> ASSIGNED TASK
Please reproduce all of the lines below, word for word and in full.

> MATERIAL TO PROCESS
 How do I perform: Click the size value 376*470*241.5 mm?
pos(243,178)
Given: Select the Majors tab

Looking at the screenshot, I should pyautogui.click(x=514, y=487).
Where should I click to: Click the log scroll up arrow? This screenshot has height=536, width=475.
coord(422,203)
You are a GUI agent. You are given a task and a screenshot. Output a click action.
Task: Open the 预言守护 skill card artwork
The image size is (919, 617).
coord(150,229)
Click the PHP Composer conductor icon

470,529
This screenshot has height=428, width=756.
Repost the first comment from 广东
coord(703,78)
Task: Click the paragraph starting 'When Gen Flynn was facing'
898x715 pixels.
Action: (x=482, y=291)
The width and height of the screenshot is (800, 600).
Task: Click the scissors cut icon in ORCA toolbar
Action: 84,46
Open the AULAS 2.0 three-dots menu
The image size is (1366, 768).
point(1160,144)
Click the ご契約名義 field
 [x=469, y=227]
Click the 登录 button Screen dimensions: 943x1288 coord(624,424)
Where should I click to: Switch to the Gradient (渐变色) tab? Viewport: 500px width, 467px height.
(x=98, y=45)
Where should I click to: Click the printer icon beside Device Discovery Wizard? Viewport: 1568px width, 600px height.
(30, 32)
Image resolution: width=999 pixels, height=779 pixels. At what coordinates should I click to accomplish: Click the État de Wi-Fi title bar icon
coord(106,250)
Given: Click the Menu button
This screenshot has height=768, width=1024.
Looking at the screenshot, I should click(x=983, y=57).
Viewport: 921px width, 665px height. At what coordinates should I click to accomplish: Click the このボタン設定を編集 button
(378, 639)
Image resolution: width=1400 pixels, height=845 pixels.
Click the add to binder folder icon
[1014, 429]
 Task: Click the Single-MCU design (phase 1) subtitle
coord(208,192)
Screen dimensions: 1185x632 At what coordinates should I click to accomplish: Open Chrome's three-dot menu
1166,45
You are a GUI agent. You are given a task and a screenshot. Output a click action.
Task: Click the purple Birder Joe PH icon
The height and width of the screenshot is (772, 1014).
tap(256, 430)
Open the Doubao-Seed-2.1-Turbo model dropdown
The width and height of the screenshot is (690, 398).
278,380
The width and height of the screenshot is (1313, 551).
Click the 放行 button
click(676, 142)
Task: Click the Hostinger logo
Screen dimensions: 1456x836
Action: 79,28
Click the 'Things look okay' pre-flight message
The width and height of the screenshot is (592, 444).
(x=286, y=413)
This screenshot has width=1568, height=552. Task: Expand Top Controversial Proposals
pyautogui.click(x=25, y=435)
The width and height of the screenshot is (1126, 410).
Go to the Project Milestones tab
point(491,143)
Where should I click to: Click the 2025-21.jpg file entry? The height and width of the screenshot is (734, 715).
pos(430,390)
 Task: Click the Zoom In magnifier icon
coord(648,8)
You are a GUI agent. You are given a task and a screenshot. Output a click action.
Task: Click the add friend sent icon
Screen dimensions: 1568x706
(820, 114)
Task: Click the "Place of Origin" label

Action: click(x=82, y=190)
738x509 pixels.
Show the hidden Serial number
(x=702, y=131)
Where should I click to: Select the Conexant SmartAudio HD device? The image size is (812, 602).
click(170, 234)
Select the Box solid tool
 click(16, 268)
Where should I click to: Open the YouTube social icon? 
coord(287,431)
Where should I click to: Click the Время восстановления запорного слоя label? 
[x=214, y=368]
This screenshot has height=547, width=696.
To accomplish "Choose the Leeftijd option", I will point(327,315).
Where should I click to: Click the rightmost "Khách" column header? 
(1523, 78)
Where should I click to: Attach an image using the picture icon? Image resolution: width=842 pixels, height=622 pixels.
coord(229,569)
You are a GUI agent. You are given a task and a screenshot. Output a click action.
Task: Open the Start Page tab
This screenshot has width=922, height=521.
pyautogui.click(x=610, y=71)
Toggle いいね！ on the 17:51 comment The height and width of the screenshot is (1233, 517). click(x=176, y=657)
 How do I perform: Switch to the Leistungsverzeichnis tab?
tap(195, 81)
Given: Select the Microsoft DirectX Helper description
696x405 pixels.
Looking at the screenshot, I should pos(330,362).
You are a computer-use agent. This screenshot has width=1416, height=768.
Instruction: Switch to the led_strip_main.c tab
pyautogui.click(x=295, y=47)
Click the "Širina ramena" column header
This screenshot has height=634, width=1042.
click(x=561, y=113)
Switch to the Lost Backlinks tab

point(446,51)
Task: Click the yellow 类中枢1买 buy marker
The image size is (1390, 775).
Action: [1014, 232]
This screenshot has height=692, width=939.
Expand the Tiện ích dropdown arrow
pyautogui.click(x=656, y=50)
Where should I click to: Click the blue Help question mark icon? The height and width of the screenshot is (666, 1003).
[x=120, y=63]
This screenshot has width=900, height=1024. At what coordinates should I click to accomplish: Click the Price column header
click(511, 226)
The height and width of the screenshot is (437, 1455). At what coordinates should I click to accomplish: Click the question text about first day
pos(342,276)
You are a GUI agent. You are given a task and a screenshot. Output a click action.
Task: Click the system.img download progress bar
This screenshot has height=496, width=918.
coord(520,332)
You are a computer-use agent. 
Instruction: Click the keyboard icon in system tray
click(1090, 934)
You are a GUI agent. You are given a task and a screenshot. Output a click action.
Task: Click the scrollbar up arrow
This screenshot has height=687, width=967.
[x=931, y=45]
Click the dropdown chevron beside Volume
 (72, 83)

> RESULT OF THIS TASK
 How do I perform: Click the size value 376*470*241.5 mm?
pos(243,178)
Given: Select the Majors tab

Looking at the screenshot, I should pyautogui.click(x=514, y=487).
Where should I click to: Click the log scroll up arrow? This screenshot has height=536, width=475.
coord(422,203)
You are a GUI agent. You are given a task and a screenshot. Output a click action.
Task: Open the 预言守护 skill card artwork
The image size is (919, 617).
coord(150,229)
Click the PHP Composer conductor icon

470,529
This screenshot has height=428, width=756.
Repost the first comment from 广东
coord(703,78)
Task: Click the paragraph starting 'When Gen Flynn was facing'
898x715 pixels.
Action: (x=482, y=291)
The width and height of the screenshot is (800, 600).
Task: Click the scissors cut icon in ORCA toolbar
Action: 84,46
Open the AULAS 2.0 three-dots menu
The image size is (1366, 768).
point(1160,144)
Click the ご契約名義 field
 [x=469, y=227]
Click the 登录 button Screen dimensions: 943x1288 coord(624,424)
Where should I click to: Switch to the Gradient (渐变色) tab? Viewport: 500px width, 467px height.
(x=98, y=45)
Where should I click to: Click the printer icon beside Device Discovery Wizard? Viewport: 1568px width, 600px height.
(30, 32)
Image resolution: width=999 pixels, height=779 pixels. At what coordinates should I click to accomplish: Click the État de Wi-Fi title bar icon
coord(106,250)
Given: Click the Menu button
This screenshot has height=768, width=1024.
Looking at the screenshot, I should click(x=983, y=57).
Viewport: 921px width, 665px height. At what coordinates should I click to accomplish: Click the このボタン設定を編集 button
(378, 639)
Image resolution: width=1400 pixels, height=845 pixels.
Click the add to binder folder icon
[1014, 429]
 Task: Click the Single-MCU design (phase 1) subtitle
coord(208,192)
Screen dimensions: 1185x632 At what coordinates should I click to accomplish: Open Chrome's three-dot menu
1166,45
You are a GUI agent. You are given a task and a screenshot. Output a click action.
Task: Click the purple Birder Joe PH icon
The height and width of the screenshot is (772, 1014).
tap(256, 430)
Open the Doubao-Seed-2.1-Turbo model dropdown
The width and height of the screenshot is (690, 398).
278,380
The width and height of the screenshot is (1313, 551).
Click the 放行 button
click(676, 142)
Task: Click the Hostinger logo
Screen dimensions: 1456x836
Action: 79,28
Click the 'Things look okay' pre-flight message
The width and height of the screenshot is (592, 444).
(x=286, y=413)
This screenshot has width=1568, height=552. Task: Expand Top Controversial Proposals
pyautogui.click(x=25, y=435)
The width and height of the screenshot is (1126, 410).
Go to the Project Milestones tab
point(491,143)
Where should I click to: Click the 2025-21.jpg file entry? The height and width of the screenshot is (734, 715).
pos(430,390)
 Task: Click the Zoom In magnifier icon
coord(648,8)
You are a GUI agent. You are given a task and a screenshot. Output a click action.
Task: Click the add friend sent icon
Screen dimensions: 1568x706
(820, 114)
Task: Click the "Place of Origin" label

Action: click(x=82, y=190)
738x509 pixels.
Show the hidden Serial number
(x=702, y=131)
Where should I click to: Select the Conexant SmartAudio HD device? The image size is (812, 602).
click(170, 234)
Select the Box solid tool
 click(16, 268)
Where should I click to: Open the YouTube social icon? 
coord(287,431)
Where should I click to: Click the Время восстановления запорного слоя label? 
[x=214, y=368]
This screenshot has height=547, width=696.
To accomplish "Choose the Leeftijd option", I will point(327,315).
Where should I click to: Click the rightmost "Khách" column header? 
(1523, 78)
Where should I click to: Attach an image using the picture icon? Image resolution: width=842 pixels, height=622 pixels.
coord(229,569)
You are a GUI agent. You are given a task and a screenshot. Output a click action.
Task: Open the Start Page tab
This screenshot has width=922, height=521.
pyautogui.click(x=610, y=71)
Toggle いいね！ on the 17:51 comment The height and width of the screenshot is (1233, 517). click(x=176, y=657)
 How do I perform: Switch to the Leistungsverzeichnis tab?
tap(195, 81)
Given: Select the Microsoft DirectX Helper description
696x405 pixels.
Looking at the screenshot, I should pos(330,362).
You are a computer-use agent. This screenshot has width=1416, height=768.
Instruction: Switch to the led_strip_main.c tab
pyautogui.click(x=295, y=47)
Click the "Širina ramena" column header
This screenshot has height=634, width=1042.
click(x=561, y=113)
Switch to the Lost Backlinks tab

point(446,51)
Task: Click the yellow 类中枢1买 buy marker
The image size is (1390, 775).
Action: [1014, 232]
This screenshot has height=692, width=939.
Expand the Tiện ích dropdown arrow
pyautogui.click(x=656, y=50)
Where should I click to: Click the blue Help question mark icon? The height and width of the screenshot is (666, 1003).
[x=120, y=63]
This screenshot has width=900, height=1024. At what coordinates should I click to accomplish: Click the Price column header
click(511, 226)
The height and width of the screenshot is (437, 1455). At what coordinates should I click to accomplish: Click the question text about first day
pos(342,276)
You are a GUI agent. You are given a task and a screenshot. Output a click action.
Task: Click the system.img download progress bar
This screenshot has height=496, width=918.
coord(520,332)
You are a computer-use agent. 
Instruction: Click the keyboard icon in system tray
click(1090, 934)
You are a GUI agent. You are given a task and a screenshot. Output a click action.
Task: Click the scrollbar up arrow
This screenshot has height=687, width=967.
[x=931, y=45]
Click the dropdown chevron beside Volume
 (72, 83)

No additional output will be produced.